Closed pmbdias closed 5 years ago

pmbdias commented 5 years ago

I have got Java types with SPQR-Annotations the following manner:

@GraphQLInterface(name = "IAnimal", implementationAutoDiscovery=true)
public interface IAnimal {
    @GraphQLQuery(name = "name")
    public String getName();
}

@GraphQLType(name = "IBat")
@GraphQLTypeResolver(DummyTypeResolver.class) 
public interface IBat extends IAnimal {
    @GraphQLQuery(name = "wingSpan")
    public int getWingSpan();
}

@GraphQLType(name = "ICat")
@GraphQLTypeResolver(DummyTypeResolver.class) 
public interface ICat extends IAnimal {
    @GraphQLQuery(name = "smart")
    public boolean isSmart();
}

@GraphQLType(name = "ICow")
@GraphQLTypeResolver(DummyTypeResolver.class) 
public interface ICow extends IAnimal {
    @GraphQLQuery(name = "leiteira")
    public boolean isLeiteira();
}

@GraphQLType(name = "Dog")
@GraphQLTypeResolver(DummyTypeResolver.class) 
public class DogImpl implements IAnimal{

    @Override
    @GraphQLQuery(name = "name")
    public String getName() {       
        return "dog";
    }

    @GraphQLQuery(name = "color")
    public String getColor() {      
        return "black";
    }

}
@Service
public class ServiceAnimal {
    @GraphQLQuery(name = "zoo")
    public List<IAnimal> getAnimals() {
        List<IAnimal> retval = new ArrayList<>();
        retval.add(new BatImpl());
        retval.add(new CatImpl());
        retval.add(new CowImpl());
        return retval;
    }

    @GraphQLQuery(name = "zoocomplet")
    public List<IAnimal> getAnimalsCompleto() {
        List<IAnimal> retval = new ArrayList<>();
        retval.add(new BatImpl());
        retval.add(new CatImpl());
        retval.add(new CowImpl());
        retval.add(new DogImpl());
        return retval;
    }

    @GraphQLQuery(name = "cat")
    public ICat getCat() {
        return new CatImpl();
    }

    @GraphQLQuery(name = "bat")
    public IBat getBat() {
        return new BatImpl();
    }

    @GraphQLQuery(name = "cow")
    public ICow getCow() {
        return new CowImpl();
    }

    @GraphQLQuery(name = "dog")
    public IAnimal getDog() {
        return new DogImpl();
    }
}

When executing the query in spqr 0.9.6 the error occurs:

{"query":"{__type(name:\"IAnimal\"){name, possibleTypes { name } }}"}
{data={__type={name=IAnimal, possibleTypes=[{name=IBat}, {name=ICat}, {name=ICow}]}}}
---------------------
{"query":"{zoo{name, ... on ICat { smart }, ... on IBat {wingSpan}, ... on ICow {leiteira}}}"}
{data={zoo=[{name=bat, wingSpan=18}, {name=cat, smart=false}, {name=cow, leiteira=true}]}}
---------------------
{"query":"{zoocomplet{name, ... on ICat { smart }, ... on IBat {wingSpan}, ... on ICow {leiteira}, ... on Dog{color}}}"}
{errors=[{message=Validation error of type UnknownType: Unknown type Dog, locations=[]}]}

The Dog type does not appear in the list of possible types.
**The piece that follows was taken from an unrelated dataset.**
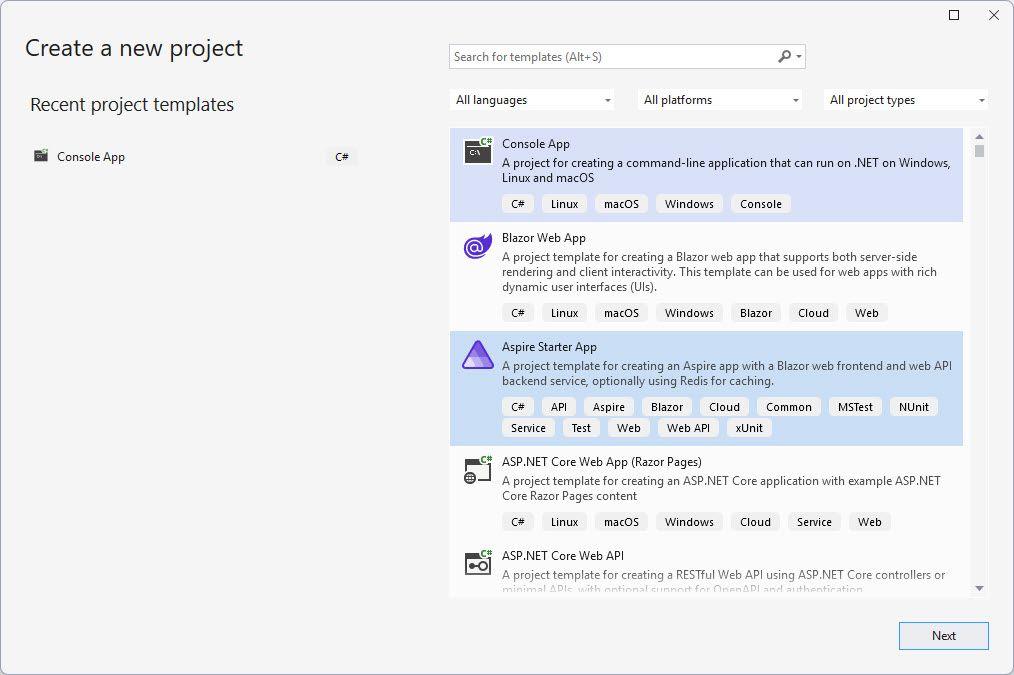Select the Blazor Web App template title
The height and width of the screenshot is (675, 1014).
pyautogui.click(x=544, y=238)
The query that does not return the Dog type works correctly, but the query that has the Dog object occurs the unknown type error.

In the spqr 0.9.9:

{"query":"{__type(name:\"IAnimal\"){name, possibleTypes { name } }}"}
{data={__type={name=IAnimal, possibleTypes=[{name=Dog}, {name=ICow}, {name=IBat}, {name=ICat}]}}}
---------------------
{"query":"{zoo{name, ... on ICat { smart }, ... on IBat {wingSpan}, ... on ICow {leiteira}}}"}
{data={zoo=[null, null, null]}, errors=[{message=Can't resolve '/zoo[0]'. Abstract type 'IAnimal' must resolve to an Object type at runtime for field 'null.zoo'. Runtime Object type 'BatImpl' is not a possible type for 'IAnimal'., path=[zoo, 0]}, {message=Can't resolve '/zoo[1]'. Abstract type 'IAnimal' must resolve to an Object type at runtime for field 'null.zoo'. Runtime Object type 'CatImpl' is not a possible type for 'IAnimal'., path=[zoo, 1]}, {message=Can't resolve '/zoo[2]'. Abstract type 'IAnimal' must resolve to an Object type at runtime for field 'null.zoo'. Runtime Object type 'CowImpl' is not a possible type for 'IAnimal'., path=[zoo, 2]}]}
---------------------
{"query":"{zoocompleto{name, ... on ICat { smart }, ... on IBat {wingSpan}, ... on ICow {leiteira}, ... on Dog {cor}}}"}
{data={zoocompleto=[null, null, null, {name=dog, cor=black}]}, errors=[{message=Can't resolve '/zoocompleto[0]'. Abstract type 'IAnimal' must resolve to an Object type at runtime for field 'null.zoocompleto'. Runtime Object type 'BatImpl' is not a possible type for 'IAnimal'., path=[zoocompleto, 0]}, {message=Can't resolve '/zoocompleto[1]'. Abstract type 'IAnimal' must resolve to an Object type at runtime for field 'null.zoocompleto'. Runtime Object type 'CatImpl' is not a possible type for 'IAnimal'., path=[zoocompleto, 1]}, {message=Can't resolve '/zoocompleto[2]'. Abstract type 'IAnimal' must resolve to an Object type at runtime for field 'null.zoocompleto'. Runtime Object type 'CowImpl' is not a possible type for 'IAnimal'., path=[zoocompleto, 2]}]}

Here the Dog type does appear in the list of possible types. But the ICat, IBat, and ICow types are returned as null and the Dog type is returned the data correctly.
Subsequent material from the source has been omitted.